**TASK GOAL**
For this exercise, restate word for word only the lines from the one containing "You are a computer-use" through the last line below. Pictures do not get copied.

**INFORMATION SHOWN**

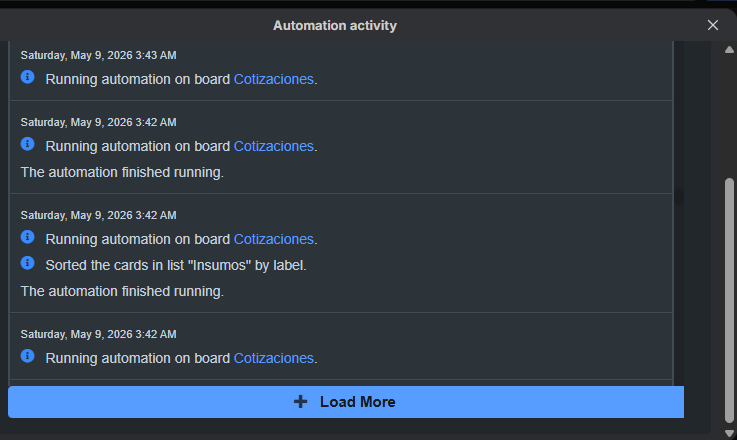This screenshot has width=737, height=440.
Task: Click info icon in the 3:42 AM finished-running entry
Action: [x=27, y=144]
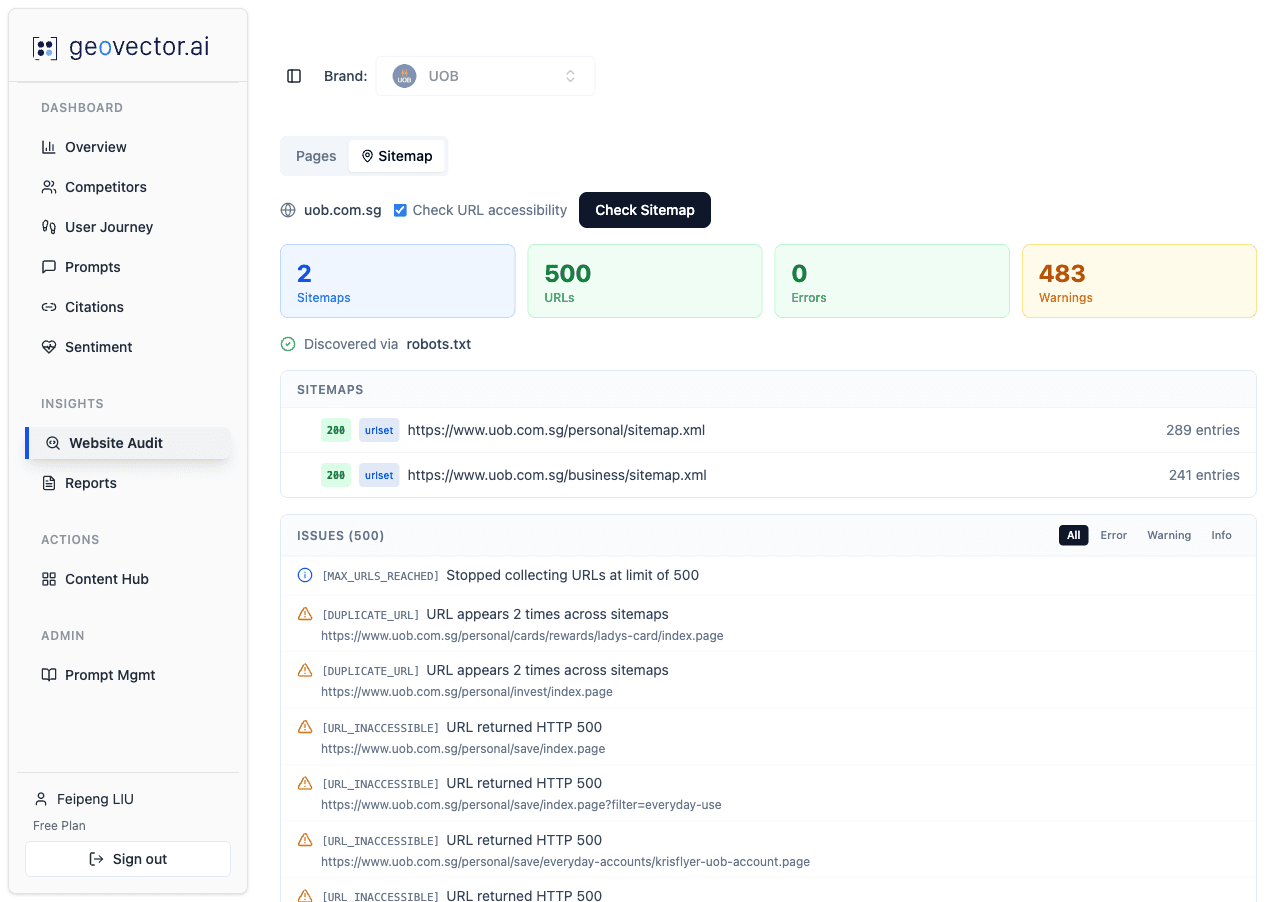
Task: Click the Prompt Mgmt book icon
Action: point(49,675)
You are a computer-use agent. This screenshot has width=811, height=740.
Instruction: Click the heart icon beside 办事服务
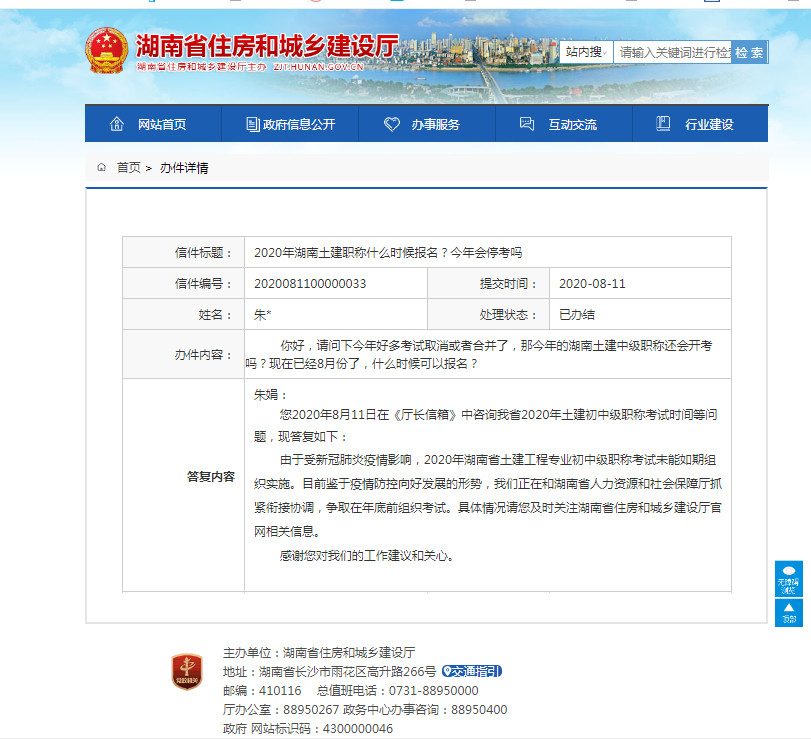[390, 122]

**TASK ANSWER**
You are a computer-use agent. This screenshot has width=811, height=740.
Instruction: Click the heart icon beside 办事服务
[390, 122]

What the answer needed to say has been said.